Tuesday, December 27, 2011

Yes, I hear it too. That is a Heartbeat.

I was humbled this morning when I read Proverbs 27:1 "Don't boast about tomorrow, for your don't know what a day might bring."

Recently, I have realized that my life has been caught up in the future, in my plans. There have been college applications to fill out, my mom is getting married, I am moving to a new city, I may get to go to France. The majority of my thoughts have been dominated by the things to come.

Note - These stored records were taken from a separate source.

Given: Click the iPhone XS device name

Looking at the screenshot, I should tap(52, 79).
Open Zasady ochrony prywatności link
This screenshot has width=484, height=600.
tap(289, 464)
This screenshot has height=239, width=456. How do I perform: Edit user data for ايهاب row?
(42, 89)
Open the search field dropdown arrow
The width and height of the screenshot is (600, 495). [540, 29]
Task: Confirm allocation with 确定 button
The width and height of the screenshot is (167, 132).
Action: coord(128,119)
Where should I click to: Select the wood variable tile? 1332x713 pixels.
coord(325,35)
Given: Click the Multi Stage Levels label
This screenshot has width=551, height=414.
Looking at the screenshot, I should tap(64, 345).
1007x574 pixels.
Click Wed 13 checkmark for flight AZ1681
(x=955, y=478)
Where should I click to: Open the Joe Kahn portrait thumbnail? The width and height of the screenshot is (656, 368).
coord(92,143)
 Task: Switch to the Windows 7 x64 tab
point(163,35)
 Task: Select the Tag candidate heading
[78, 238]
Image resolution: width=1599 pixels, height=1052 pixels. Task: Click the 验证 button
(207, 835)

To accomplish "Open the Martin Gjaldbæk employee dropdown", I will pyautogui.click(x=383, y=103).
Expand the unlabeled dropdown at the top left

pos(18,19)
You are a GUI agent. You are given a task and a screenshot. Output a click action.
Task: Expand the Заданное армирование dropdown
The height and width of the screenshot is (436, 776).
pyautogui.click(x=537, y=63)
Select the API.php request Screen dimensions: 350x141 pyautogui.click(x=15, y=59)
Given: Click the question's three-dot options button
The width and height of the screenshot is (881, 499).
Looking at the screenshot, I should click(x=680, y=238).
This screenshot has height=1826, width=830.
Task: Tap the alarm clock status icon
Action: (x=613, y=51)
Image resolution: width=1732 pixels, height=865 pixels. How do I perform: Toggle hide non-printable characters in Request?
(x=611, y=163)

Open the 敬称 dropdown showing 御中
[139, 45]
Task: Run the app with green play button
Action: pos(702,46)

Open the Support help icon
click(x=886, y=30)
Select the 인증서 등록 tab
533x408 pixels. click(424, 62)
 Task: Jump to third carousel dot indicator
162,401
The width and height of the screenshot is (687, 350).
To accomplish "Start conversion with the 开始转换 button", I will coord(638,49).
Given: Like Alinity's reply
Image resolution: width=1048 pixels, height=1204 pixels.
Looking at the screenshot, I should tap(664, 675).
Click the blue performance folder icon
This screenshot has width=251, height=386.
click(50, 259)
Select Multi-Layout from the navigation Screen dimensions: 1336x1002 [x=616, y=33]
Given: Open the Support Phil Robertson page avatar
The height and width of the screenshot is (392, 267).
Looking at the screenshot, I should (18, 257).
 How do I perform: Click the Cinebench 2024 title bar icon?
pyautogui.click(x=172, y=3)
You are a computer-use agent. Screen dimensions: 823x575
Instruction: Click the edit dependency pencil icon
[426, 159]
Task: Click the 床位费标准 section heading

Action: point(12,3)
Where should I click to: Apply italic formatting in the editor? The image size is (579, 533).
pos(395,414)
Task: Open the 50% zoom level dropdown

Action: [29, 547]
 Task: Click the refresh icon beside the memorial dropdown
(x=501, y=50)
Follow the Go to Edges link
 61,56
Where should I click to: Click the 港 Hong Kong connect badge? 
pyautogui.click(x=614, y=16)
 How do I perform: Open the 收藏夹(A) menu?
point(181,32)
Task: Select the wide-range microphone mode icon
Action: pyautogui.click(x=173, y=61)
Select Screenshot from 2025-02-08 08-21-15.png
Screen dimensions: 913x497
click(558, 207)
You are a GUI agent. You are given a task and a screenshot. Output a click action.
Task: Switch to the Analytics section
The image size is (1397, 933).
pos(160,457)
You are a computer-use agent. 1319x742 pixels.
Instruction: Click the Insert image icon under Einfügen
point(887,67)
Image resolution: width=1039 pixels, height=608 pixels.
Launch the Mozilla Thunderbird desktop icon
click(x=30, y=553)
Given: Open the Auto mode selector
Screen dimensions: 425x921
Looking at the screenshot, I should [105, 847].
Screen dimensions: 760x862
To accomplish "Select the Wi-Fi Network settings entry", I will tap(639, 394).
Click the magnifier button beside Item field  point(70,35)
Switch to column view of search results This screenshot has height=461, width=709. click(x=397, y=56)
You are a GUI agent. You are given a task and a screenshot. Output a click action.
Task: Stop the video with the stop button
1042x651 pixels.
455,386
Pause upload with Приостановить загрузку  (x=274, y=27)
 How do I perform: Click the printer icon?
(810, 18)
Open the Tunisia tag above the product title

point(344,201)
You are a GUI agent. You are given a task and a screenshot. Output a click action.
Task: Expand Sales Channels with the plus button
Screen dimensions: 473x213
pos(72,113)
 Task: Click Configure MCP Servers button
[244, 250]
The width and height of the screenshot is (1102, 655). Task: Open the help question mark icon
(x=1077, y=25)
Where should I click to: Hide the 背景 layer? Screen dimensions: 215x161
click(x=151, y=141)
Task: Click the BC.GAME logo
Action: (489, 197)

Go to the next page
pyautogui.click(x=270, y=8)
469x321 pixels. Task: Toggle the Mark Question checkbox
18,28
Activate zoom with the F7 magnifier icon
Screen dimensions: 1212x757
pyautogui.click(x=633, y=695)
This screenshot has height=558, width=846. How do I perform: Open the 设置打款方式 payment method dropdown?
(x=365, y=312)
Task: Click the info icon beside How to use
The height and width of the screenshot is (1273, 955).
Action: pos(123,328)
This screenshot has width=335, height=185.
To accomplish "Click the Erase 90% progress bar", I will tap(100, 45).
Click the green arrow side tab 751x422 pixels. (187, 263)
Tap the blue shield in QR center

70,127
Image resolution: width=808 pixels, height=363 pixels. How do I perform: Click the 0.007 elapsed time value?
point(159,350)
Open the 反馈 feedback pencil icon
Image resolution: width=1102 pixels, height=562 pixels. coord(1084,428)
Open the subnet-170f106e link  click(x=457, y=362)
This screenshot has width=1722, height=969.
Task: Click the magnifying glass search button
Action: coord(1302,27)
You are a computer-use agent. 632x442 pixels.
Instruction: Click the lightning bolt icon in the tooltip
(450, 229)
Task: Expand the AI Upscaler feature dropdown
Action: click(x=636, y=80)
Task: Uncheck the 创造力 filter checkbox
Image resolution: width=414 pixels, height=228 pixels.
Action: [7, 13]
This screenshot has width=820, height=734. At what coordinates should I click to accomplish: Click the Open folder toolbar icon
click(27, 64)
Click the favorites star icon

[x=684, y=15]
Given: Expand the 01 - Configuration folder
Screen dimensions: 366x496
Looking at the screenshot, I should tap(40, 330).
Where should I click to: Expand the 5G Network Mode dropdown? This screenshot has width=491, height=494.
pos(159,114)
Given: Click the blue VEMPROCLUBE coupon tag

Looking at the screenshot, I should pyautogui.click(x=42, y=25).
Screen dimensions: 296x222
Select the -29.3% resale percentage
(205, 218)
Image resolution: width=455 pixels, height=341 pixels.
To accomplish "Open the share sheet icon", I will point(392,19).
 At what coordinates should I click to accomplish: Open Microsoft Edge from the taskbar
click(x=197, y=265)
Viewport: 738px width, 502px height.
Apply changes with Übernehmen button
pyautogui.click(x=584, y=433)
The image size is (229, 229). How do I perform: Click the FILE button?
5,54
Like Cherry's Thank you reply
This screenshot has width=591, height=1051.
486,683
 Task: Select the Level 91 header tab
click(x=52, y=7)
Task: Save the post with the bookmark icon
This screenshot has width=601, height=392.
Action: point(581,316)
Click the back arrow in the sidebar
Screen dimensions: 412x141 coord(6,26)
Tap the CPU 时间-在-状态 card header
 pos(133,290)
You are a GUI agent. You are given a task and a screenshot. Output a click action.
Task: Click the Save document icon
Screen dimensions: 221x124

I had a moment of clarity this morning as I began to realize that I was planning on living a certain way, planning on loving a certain way, changing in the future, but I was almost on autopilot. When I allowed myself to get caught up in where I will be in a month, two, or six, I didn't focus on the day before me and the grace that had been allotted. I am breathing, I woke up this morning, and my heart is beating. Oh there it goes again. What precious time I have been given, and I do not want to waste it by not being present in it.

This inspired a new year's resolution. I do not want to have my cell phone out in social circumstances. It is a pet peeve of mine and I want to be fully present in all encounters in order to best utilize the opportunities given to me by the Lord. If I know that the purpose of my life is to love God and to love people, then my phone is not as important.

About a week ago, I had a day where I allowed myself to plan nothing, but kind of wander, just to see where I would end up and who I would meet. I went to an estate sale, I meandered through downtown, and I slept on a bench in a public park. After this, I went to a coffee shop to sit and read. After 5 minutes, a man introduced himself as Francis. He had studied in Oxford and was home for the holidays. I was able to share Christ with him and share part of my story. He had to leave after 30 minutes, but as I continued to sit there, the lady across from me, having overheard the conversation, then began to ask me questions. We talked about Christ and his incredible work in our lives for some time after that and then exchanged contact information. I left that coffee shop praising God for his awesome power and love, and how he desires to use someone like me.

So, resolved as I am to be fully present, I am eager to see the Lord work in my willing body.